Camping in Manuka campground at Arthur river was so peaceful – we had the place almost to ourselves, with pademelon and blue wrens for company. The beautiful old green rainforests are magical, you can feel your heart-rate slowing and a feeling of calm descend on you as you wander through the cool forest surrounded by giant treeferns and Tasmanian blackwood and laurels, leatherwood, myrtle beech (Northofagus cunninghamii) and many others, everything covered in lichen, moss, fungi and miniature ferns. Even fallen trees provide life for other plants and organisms.

Yet the area is also full of contrast, with trees still being logged, felled fields of destruction that should be crinimal (but unfortunately isn’t), and other areas of old growth forest replaced by ‘sustainable timber’ forests, where everything looks too straight and too much like AI clones than the original biodiverse rainforest that preceded it.




A cruise up Arthur river gave us a different view of the forests, as well as seeing two pairs of sea eagles.

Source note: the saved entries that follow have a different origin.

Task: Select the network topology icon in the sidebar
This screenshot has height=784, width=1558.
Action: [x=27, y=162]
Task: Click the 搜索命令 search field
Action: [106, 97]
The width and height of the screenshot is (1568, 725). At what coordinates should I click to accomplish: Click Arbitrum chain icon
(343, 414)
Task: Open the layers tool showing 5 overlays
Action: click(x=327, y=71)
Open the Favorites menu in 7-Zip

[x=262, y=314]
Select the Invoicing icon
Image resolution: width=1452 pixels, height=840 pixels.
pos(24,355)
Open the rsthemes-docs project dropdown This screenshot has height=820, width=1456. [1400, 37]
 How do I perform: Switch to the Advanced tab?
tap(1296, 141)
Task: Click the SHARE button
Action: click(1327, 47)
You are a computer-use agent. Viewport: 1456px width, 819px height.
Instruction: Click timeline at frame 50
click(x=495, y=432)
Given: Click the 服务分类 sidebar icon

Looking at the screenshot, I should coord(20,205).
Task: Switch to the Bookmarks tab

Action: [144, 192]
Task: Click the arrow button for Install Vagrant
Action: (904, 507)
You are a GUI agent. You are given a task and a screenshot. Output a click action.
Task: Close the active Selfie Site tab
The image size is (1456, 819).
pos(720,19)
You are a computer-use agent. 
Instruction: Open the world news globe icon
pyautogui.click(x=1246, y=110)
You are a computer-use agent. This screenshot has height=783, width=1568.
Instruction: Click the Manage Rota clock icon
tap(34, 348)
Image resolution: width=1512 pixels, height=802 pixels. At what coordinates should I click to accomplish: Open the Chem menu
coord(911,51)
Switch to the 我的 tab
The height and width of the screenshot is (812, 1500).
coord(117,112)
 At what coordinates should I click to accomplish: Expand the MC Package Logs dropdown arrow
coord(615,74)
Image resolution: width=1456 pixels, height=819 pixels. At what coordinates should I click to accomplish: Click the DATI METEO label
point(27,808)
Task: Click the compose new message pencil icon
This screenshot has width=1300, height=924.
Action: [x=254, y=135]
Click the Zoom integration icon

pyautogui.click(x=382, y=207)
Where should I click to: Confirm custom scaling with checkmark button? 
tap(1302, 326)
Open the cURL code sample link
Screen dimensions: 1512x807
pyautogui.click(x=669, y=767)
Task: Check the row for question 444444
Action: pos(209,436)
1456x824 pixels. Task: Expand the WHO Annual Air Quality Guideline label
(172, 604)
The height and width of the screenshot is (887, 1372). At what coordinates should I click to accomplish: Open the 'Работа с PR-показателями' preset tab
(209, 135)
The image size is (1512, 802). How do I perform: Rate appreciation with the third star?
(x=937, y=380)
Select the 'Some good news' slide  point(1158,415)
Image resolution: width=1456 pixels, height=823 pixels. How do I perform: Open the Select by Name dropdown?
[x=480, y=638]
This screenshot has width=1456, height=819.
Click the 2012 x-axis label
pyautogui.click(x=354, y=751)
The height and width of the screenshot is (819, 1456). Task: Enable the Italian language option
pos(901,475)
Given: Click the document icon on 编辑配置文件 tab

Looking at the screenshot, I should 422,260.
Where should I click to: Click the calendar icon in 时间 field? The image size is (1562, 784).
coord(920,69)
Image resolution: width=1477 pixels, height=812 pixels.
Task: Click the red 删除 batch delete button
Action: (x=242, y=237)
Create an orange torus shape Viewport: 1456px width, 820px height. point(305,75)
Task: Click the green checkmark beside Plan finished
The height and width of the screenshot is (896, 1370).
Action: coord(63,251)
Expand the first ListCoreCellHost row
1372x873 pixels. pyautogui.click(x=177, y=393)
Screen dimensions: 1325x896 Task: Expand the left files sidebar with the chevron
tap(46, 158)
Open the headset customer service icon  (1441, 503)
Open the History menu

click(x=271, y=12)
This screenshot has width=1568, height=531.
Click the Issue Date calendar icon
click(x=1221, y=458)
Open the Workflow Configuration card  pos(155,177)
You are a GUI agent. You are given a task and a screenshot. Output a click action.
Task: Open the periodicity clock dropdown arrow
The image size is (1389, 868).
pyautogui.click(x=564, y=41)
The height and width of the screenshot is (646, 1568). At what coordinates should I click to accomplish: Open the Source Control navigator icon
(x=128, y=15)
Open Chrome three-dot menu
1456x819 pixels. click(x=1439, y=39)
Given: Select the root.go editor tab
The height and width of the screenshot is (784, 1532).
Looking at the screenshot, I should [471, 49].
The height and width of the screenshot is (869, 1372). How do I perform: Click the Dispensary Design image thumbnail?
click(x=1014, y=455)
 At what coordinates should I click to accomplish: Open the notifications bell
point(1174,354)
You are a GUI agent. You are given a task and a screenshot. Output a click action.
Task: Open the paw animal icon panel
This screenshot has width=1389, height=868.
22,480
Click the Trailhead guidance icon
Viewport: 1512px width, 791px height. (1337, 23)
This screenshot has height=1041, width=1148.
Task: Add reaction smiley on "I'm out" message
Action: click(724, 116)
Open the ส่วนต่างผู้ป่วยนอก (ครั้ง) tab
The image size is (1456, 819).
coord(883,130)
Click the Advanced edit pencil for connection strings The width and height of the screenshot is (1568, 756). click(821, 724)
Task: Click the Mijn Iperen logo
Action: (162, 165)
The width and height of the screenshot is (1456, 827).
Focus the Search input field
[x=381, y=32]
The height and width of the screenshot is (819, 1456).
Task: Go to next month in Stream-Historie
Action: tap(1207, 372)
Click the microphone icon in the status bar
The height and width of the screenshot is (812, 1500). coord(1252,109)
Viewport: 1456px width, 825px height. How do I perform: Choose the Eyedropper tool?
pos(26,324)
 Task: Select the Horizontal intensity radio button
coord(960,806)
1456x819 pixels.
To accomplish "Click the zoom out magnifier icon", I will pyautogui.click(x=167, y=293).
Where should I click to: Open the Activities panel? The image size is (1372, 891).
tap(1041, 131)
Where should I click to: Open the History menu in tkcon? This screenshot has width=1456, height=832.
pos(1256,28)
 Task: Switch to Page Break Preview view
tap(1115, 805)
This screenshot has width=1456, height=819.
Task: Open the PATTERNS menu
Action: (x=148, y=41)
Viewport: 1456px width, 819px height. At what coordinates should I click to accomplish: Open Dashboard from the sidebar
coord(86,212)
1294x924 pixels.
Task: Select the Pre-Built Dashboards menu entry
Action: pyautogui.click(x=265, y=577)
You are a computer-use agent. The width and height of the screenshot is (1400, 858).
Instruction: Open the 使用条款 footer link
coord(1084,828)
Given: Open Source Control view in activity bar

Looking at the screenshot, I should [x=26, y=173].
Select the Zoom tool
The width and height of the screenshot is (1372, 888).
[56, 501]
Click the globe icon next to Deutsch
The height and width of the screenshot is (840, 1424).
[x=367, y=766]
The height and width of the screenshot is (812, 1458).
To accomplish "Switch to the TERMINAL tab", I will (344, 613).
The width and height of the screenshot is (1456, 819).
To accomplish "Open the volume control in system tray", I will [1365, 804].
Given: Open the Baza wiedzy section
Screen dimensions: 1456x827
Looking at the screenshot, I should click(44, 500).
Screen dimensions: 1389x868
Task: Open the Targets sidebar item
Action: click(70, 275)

On walks in the nearby areas, we saw wombats, native orchids, and the rotting carcasses of whales that had sadly stranded themselves back in February (according to a Parks warning sign).



We also went on a half-day Woolnorth tour, owned and run by Laura, a proud Tasmanian Aboriginal descendant with strong ties to the area, to learn a bit about the local history and use of the land over time, including of Kennaook (also known as Cape Grim). Kennaook has been (and still is) a sacred ceremonial site for the local First People for many thousands of years, as well as the site of an horrific massacre of their community by colonial settlers/pastoralists in the 1800s, for which no punishment was ever made. It was a very moving place to visit and reflect on. The same tour also included a visit to the working windfarm on the property which was quite interesting, and the guide tried to dispel many of the myths and nimby talking points that surround the renewable energy infrastructure.


In Hobart we spent time catching up with various friends and enjoying good company and delicious food together. We visited the summit of kunanyi on the first afternoon before the rain came in, and were rewarded with stunning views. As the weather became more rainy with intermittent periods of sun, we visited the Cascades Female Factory historic site – grim but very well presented with the stories of women (and children) who were confined to a very poor life within its walls. The Tasmanian museum of natural history and art was also worth a visit, as was Salamanca markets on Saturdays. When the weather was nicer, we went for a short hike to the organ pipes on kunanyi, and to see the magnificent ‘Octopus tree’, an ancient tree with thick roots encircling huge boulders like octopus tentacles.